Here is the first one:
This XML file does not appear to have any style information associated with it. The document tree is shown below.
<Error>
<Code>AccessDenied</Code>
<Message>Request has expired</Message>
<X-Amz-Expires>3600</X-Amz-Expires>
<Expires>2021-07-07T01:06:59Z</Expires>
<ServerTime>2021-07-07T10:53:35Z</ServerTime>
<RequestId>3WD5533RANDGPJK8</RequestId>
<HostId>AD2cM2WTE171ZEQdPr7ELlZkeesO/XfSaT5pz6iGIFjRkvX++31cRjyl6wWL/skukRuXY3gvotU=</HostId>
</Error>
If you get that specific error, that indicates that your URI has expired (it only lives for 3600 seconds or 1 hour). So if you generated the URI last night and it is 8 hours later, it won’t work. You’ll need to generate another URI.
There are other XML errors that you may encounter such as this one:
This XML file does not appear to have any style information associated with it.
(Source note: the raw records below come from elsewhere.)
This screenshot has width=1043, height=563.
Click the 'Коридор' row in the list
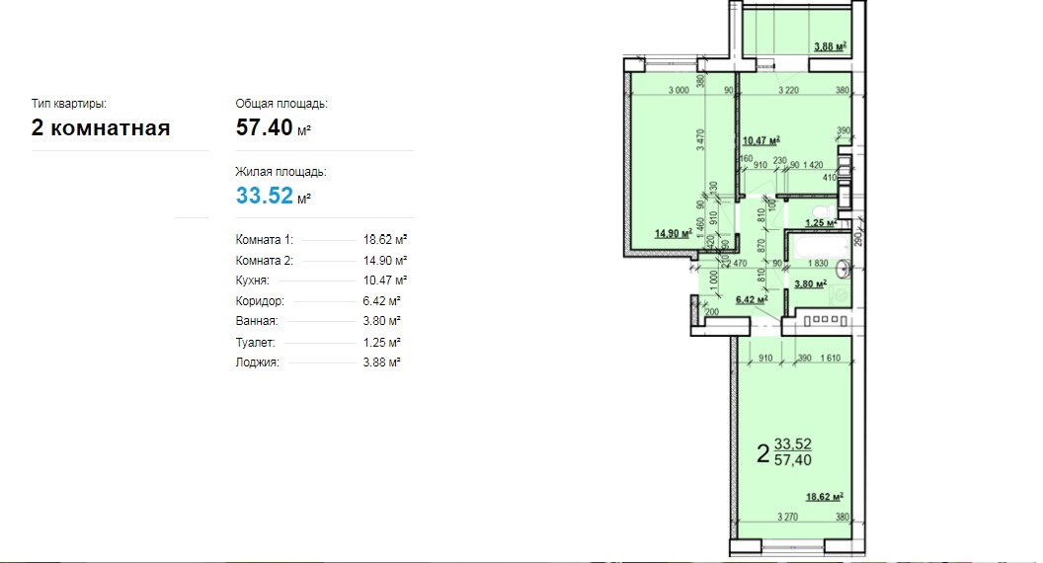click(x=321, y=300)
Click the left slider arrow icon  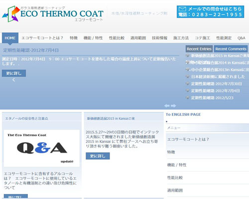click(167, 105)

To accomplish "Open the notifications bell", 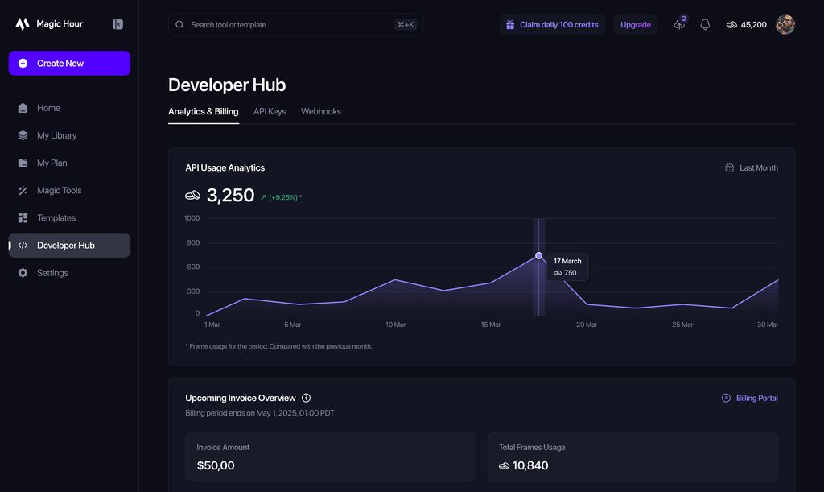I will pyautogui.click(x=705, y=25).
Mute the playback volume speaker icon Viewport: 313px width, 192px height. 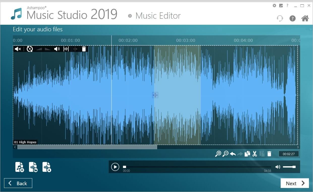[278, 167]
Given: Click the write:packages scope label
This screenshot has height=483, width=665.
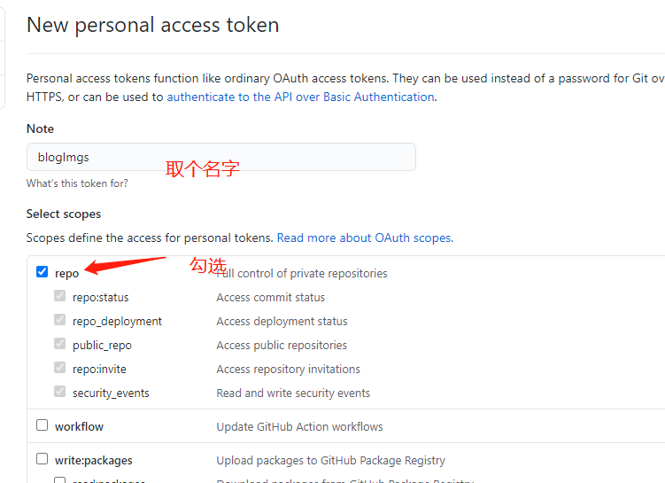Looking at the screenshot, I should pos(94,461).
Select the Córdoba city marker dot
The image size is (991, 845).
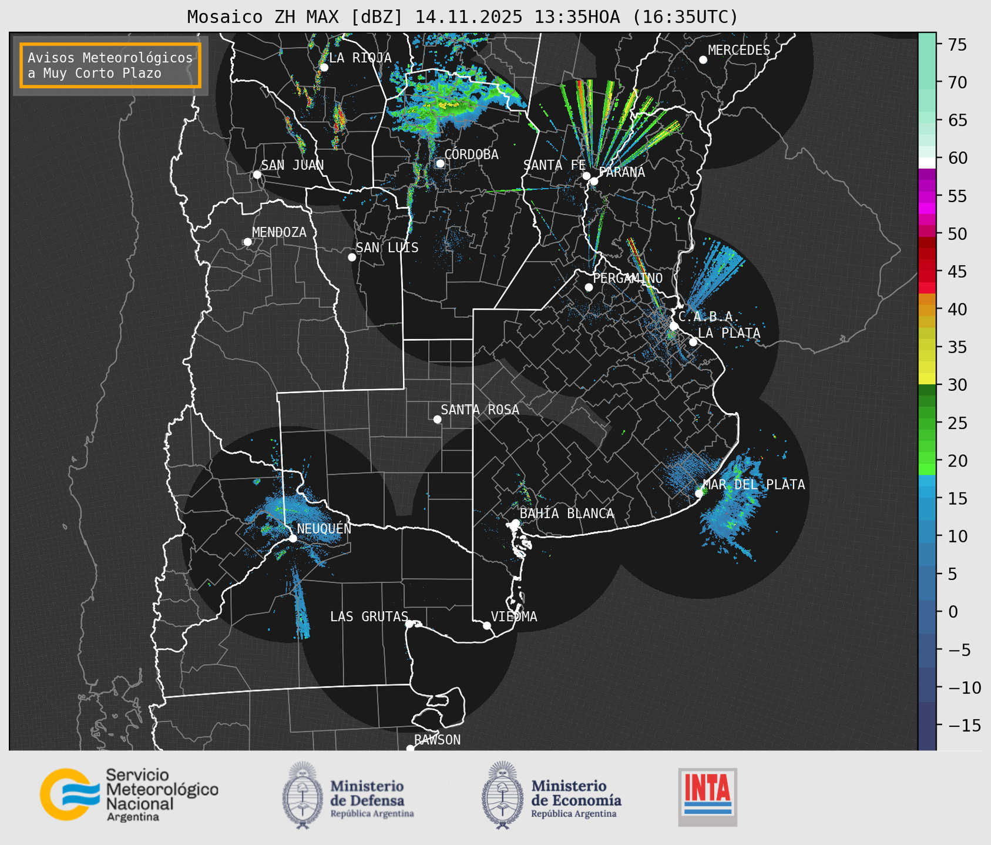pos(440,163)
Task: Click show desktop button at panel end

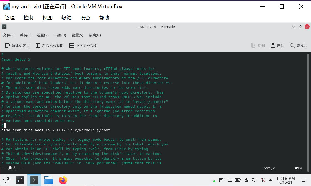Action: click(x=305, y=180)
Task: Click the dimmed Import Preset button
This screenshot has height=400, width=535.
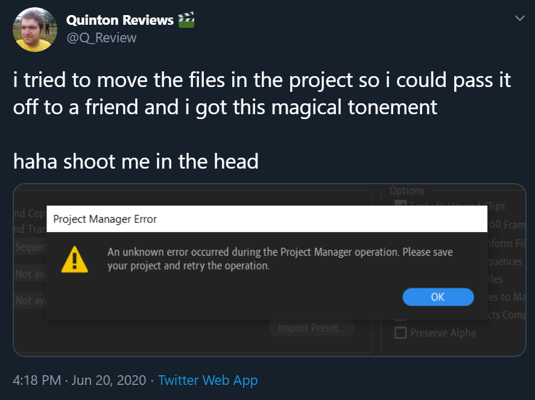Action: [x=311, y=328]
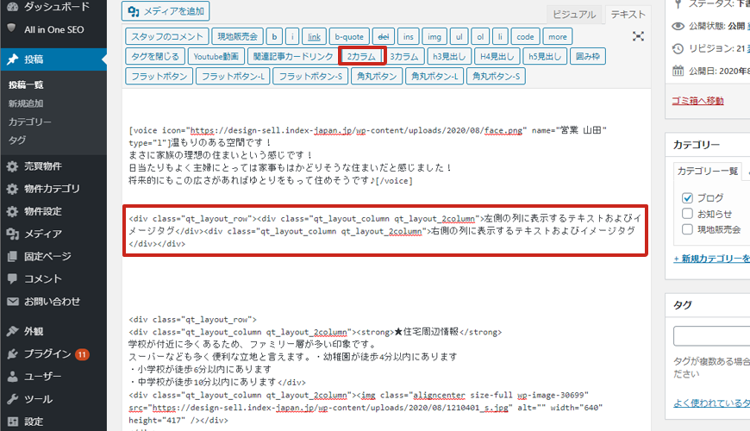The image size is (750, 431).
Task: Click the fullscreen distraction-free editor icon
Action: 638,36
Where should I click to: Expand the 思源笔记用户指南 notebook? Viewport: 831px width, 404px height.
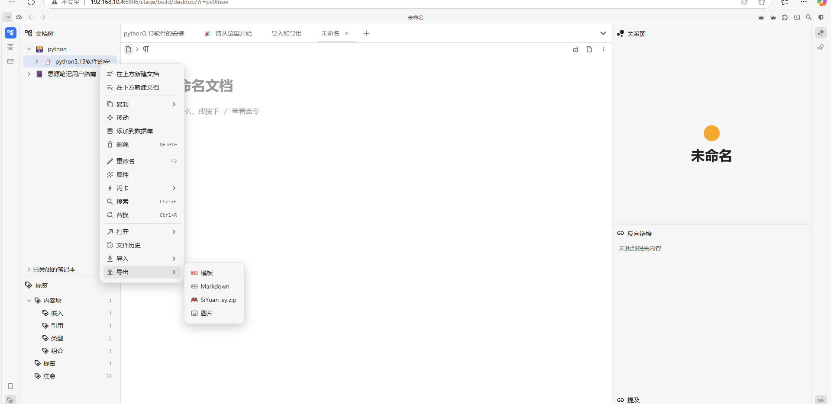[x=29, y=74]
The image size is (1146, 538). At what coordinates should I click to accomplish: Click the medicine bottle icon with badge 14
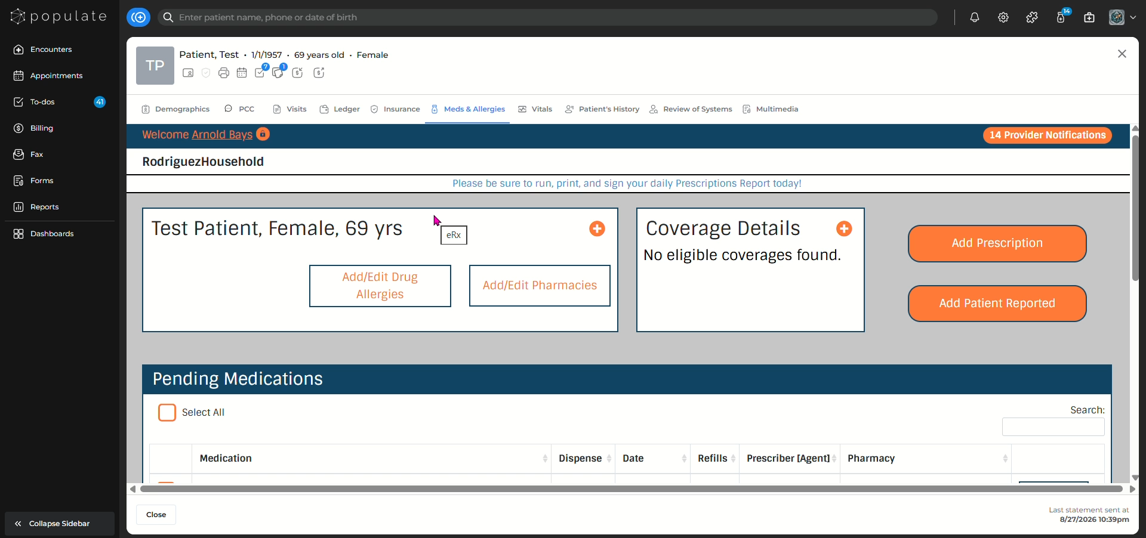[1061, 17]
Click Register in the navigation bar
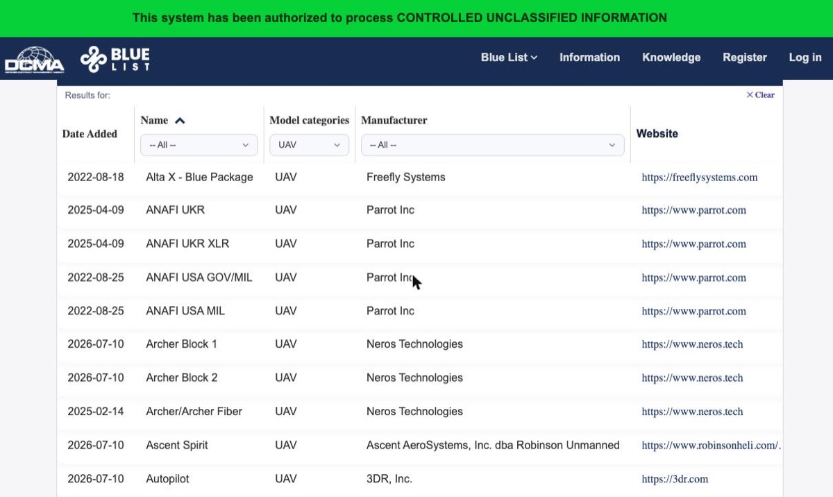 point(745,58)
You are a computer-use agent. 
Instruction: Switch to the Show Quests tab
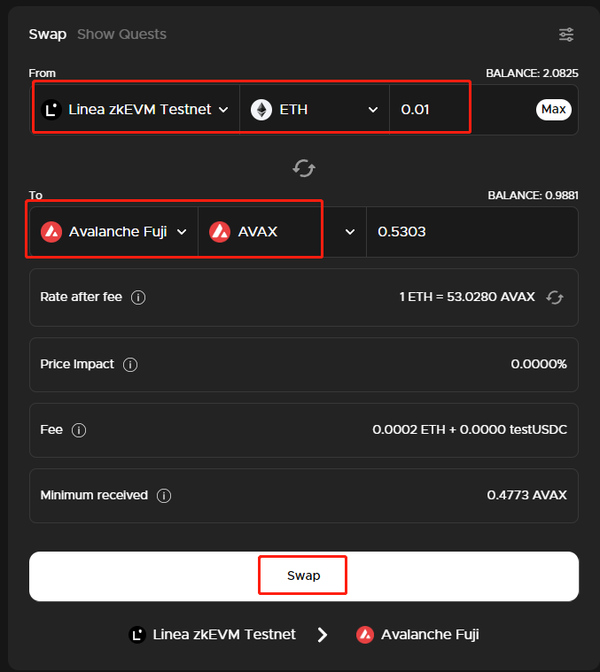pos(121,35)
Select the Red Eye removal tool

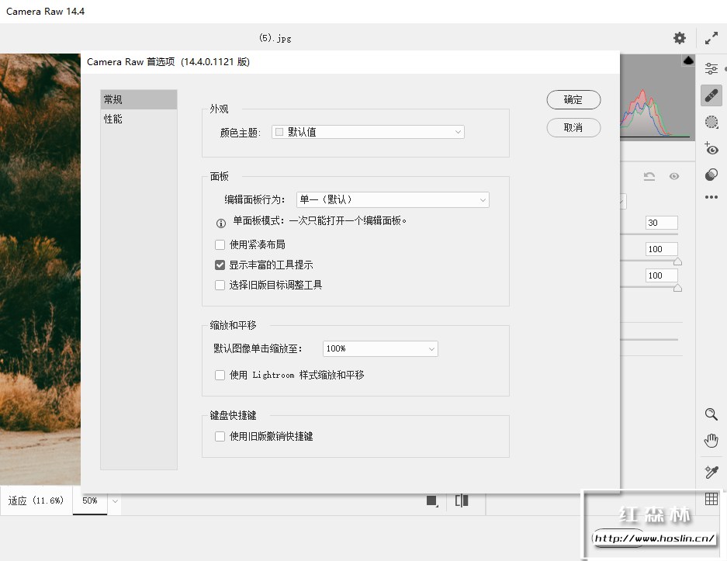point(711,148)
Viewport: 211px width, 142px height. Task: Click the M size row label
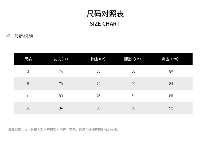[x=28, y=84]
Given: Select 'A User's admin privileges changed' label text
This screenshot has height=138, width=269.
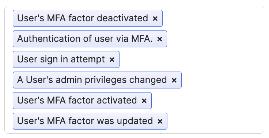Looking at the screenshot, I should [92, 80].
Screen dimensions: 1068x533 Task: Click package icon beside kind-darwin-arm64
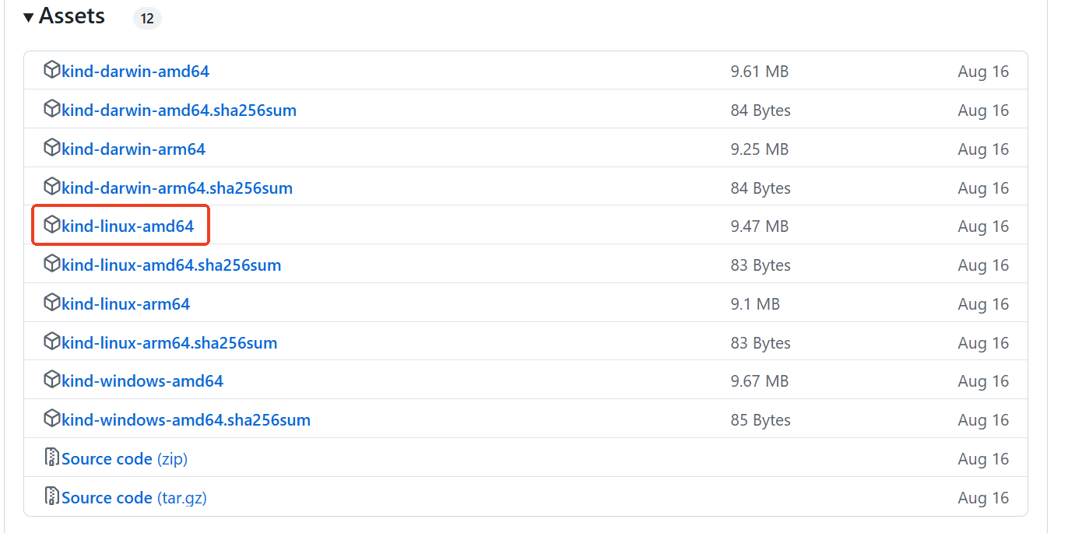[51, 149]
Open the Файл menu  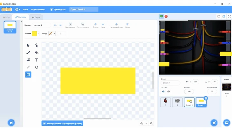[25, 10]
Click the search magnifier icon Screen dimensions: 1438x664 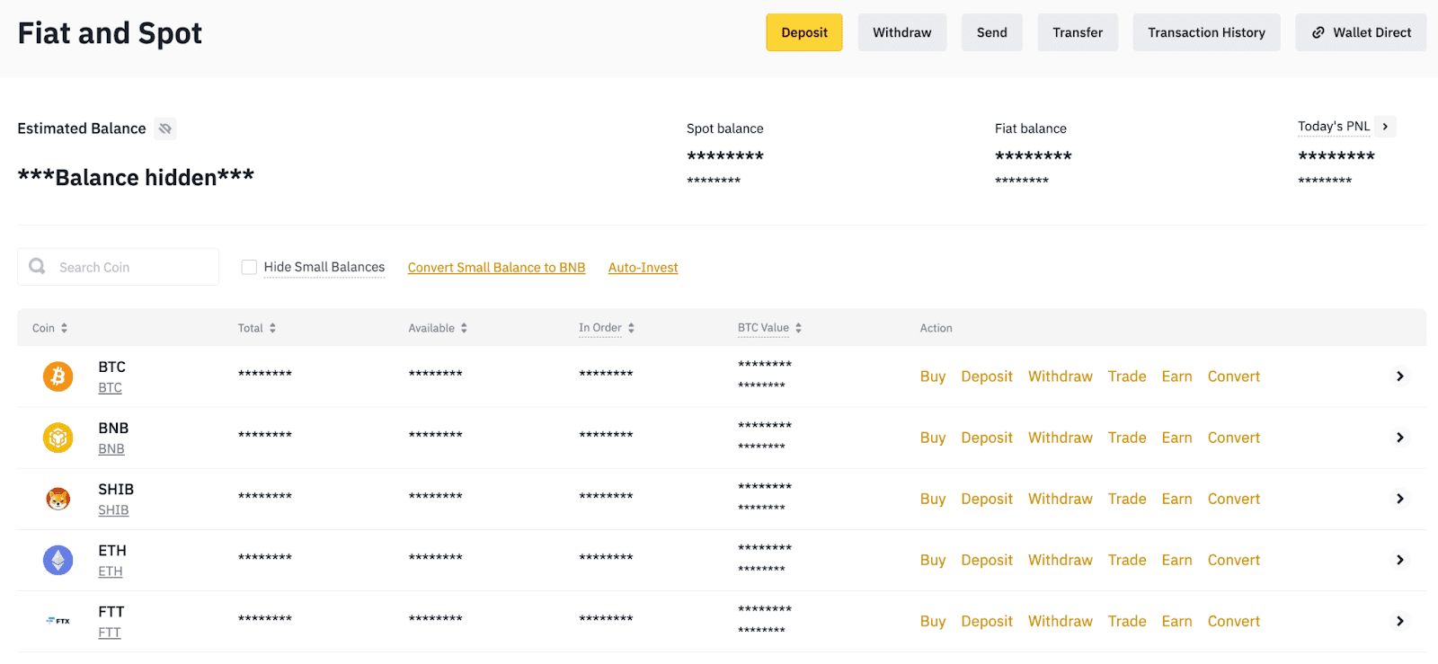click(x=37, y=267)
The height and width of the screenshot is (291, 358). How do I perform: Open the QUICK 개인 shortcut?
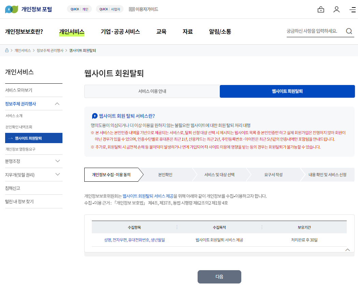[x=79, y=9]
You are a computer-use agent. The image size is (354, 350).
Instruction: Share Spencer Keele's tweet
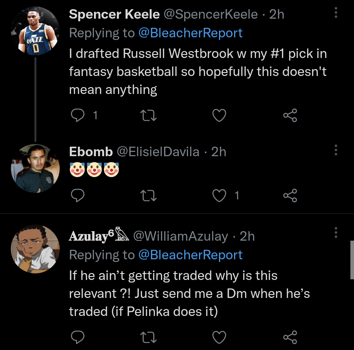pyautogui.click(x=290, y=115)
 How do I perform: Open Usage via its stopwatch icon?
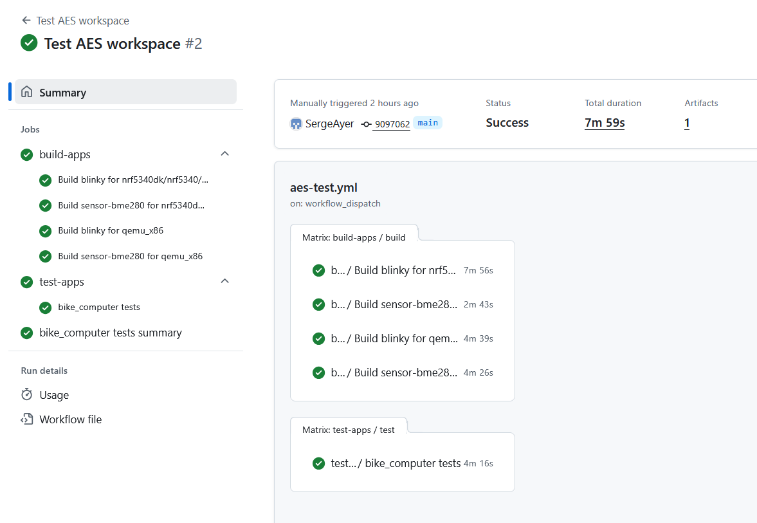tap(26, 394)
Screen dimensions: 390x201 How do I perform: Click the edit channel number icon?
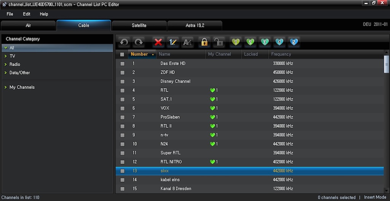pos(173,42)
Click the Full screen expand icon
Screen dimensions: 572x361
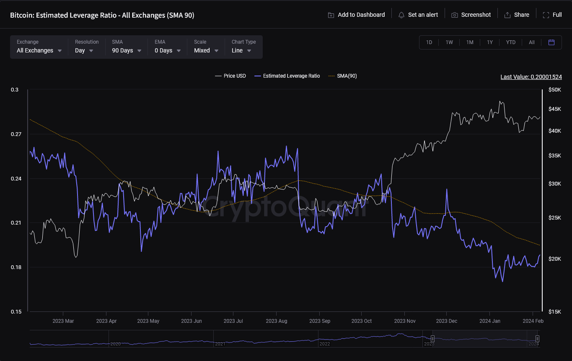(x=546, y=15)
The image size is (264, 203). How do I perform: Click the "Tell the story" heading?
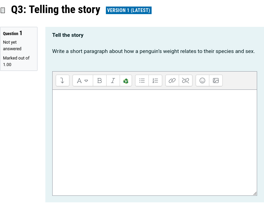click(68, 35)
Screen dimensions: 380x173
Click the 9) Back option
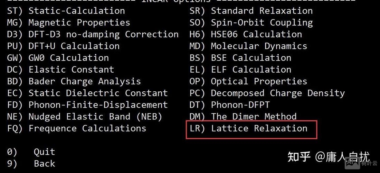click(31, 163)
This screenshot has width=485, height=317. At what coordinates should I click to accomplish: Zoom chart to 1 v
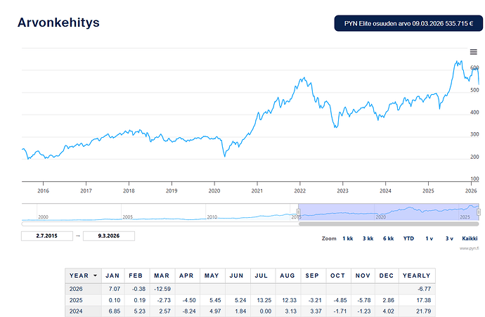point(429,239)
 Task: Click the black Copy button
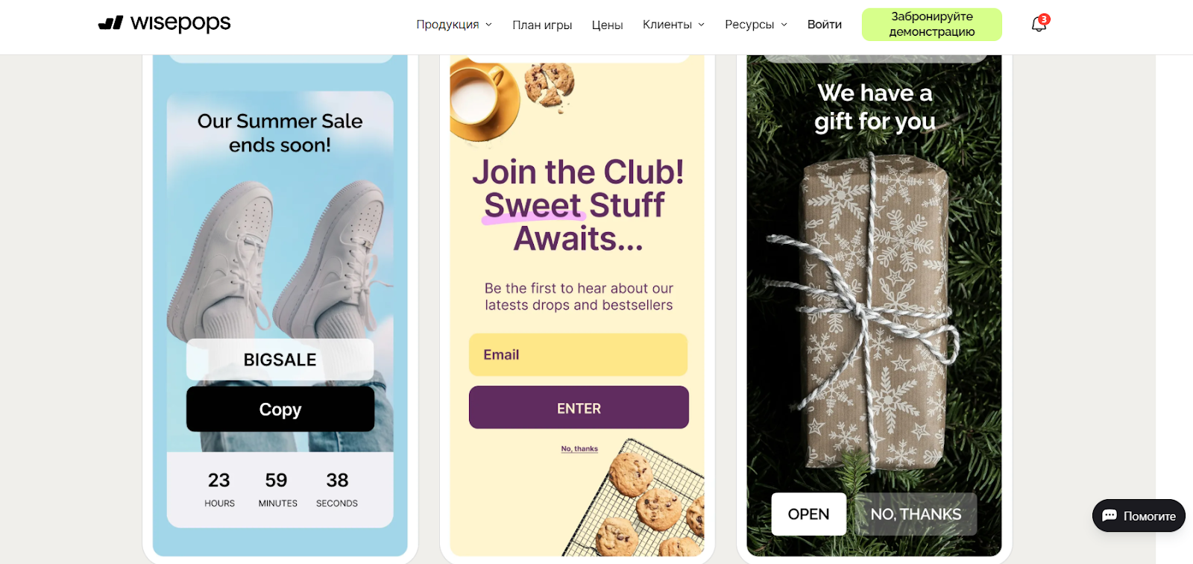point(280,409)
The document tree is shown below.
<Error>
<Code>AuthorizationQueryParametersError</Code>
<Message>Error parsing the X-Amz-Credential parameter; the region 'Ohio' is wrong; expecting 'us-east-2'</Message>
<Region>us-east-2</Region>
<RequestId>ZEQYTCQ6BZ0PPPC0</RequestId>
<HostId>I2rlPtFOMWE88MMZG34vFeUd1p3BnyABGBa5P0vXW2tFvbH5H0k+iF/HbsbV4YMsoK/q0jkp/3g=</HostId>
</Error>
If you get this error, this means your local awscli configuration files inside ~/.aws include incorrect entries. To make a correction, execute these commands in your local shell:
$ export AWS_ACCESS_KEY_ID=<your-aws-access-key-id>
$ export AWS_SECRET_ACCESS_KEY=<your-aws-secret-access-key>
$ export AWS_DEFAULT_REGION=us-east-2
You can find these unique variables in your AWS Console as described in answers to this Stack Overflow question: https://stackoverflow.com/questions/21440709/how-do-i-get-aws-access-key-id-for-amazon
I may be able to use these Stack Overflow answers on how to restore a Postgres from file, although I'm not sure if this would work with Heroku.